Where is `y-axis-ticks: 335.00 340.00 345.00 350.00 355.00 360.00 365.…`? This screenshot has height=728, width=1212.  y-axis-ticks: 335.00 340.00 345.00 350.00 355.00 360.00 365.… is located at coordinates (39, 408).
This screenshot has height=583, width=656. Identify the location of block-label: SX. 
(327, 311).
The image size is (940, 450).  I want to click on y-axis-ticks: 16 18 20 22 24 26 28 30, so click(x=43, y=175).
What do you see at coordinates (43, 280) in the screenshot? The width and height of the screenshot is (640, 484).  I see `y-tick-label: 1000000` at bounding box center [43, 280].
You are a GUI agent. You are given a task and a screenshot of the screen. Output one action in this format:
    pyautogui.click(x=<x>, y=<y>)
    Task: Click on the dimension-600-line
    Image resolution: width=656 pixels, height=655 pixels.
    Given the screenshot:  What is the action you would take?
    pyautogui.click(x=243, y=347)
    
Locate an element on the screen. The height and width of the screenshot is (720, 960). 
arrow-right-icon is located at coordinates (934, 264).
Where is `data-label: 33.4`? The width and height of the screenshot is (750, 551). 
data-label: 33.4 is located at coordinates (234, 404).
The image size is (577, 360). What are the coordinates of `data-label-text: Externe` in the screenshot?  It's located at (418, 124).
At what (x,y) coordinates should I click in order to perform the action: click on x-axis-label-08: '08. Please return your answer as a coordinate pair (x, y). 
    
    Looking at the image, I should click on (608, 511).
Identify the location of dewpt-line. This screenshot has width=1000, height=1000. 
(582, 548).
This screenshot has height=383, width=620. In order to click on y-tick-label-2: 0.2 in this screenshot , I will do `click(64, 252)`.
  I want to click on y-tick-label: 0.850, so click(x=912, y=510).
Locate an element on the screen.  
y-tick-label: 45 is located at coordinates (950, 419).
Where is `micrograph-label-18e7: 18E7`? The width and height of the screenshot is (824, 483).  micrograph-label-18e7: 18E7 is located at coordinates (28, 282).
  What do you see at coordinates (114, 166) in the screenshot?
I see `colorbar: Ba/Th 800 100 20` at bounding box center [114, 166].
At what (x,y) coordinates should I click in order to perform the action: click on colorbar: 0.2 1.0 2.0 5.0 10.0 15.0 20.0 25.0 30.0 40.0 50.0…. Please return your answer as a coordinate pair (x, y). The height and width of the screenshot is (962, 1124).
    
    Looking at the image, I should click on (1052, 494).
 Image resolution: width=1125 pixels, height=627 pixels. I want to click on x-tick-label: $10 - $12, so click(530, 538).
┄┄┄┄┄┄
Exercise objective – Reproduce verbatim the rows from the line containing "This screenshot has height=383, width=620." through the last line of the rows, both included.

Result of the exercise –
This screenshot has height=383, width=620. In order to click on y-tick-label-2: 0.2 in this screenshot , I will do `click(64, 252)`.
  I want to click on y-tick-label: 0.850, so click(x=912, y=510).
Locate an element on the screen.  
y-tick-label: 45 is located at coordinates (950, 419).
Where is `micrograph-label-18e7: 18E7`? The width and height of the screenshot is (824, 483).  micrograph-label-18e7: 18E7 is located at coordinates (28, 282).
  What do you see at coordinates (114, 166) in the screenshot?
I see `colorbar: Ba/Th 800 100 20` at bounding box center [114, 166].
At what (x,y) coordinates should I click in order to perform the action: click on colorbar: 0.2 1.0 2.0 5.0 10.0 15.0 20.0 25.0 30.0 40.0 50.0…. Please return your answer as a coordinate pair (x, y). The height and width of the screenshot is (962, 1124).
    
    Looking at the image, I should click on (1052, 494).
 Image resolution: width=1125 pixels, height=627 pixels. I want to click on x-tick-label: $10 - $12, so click(530, 538).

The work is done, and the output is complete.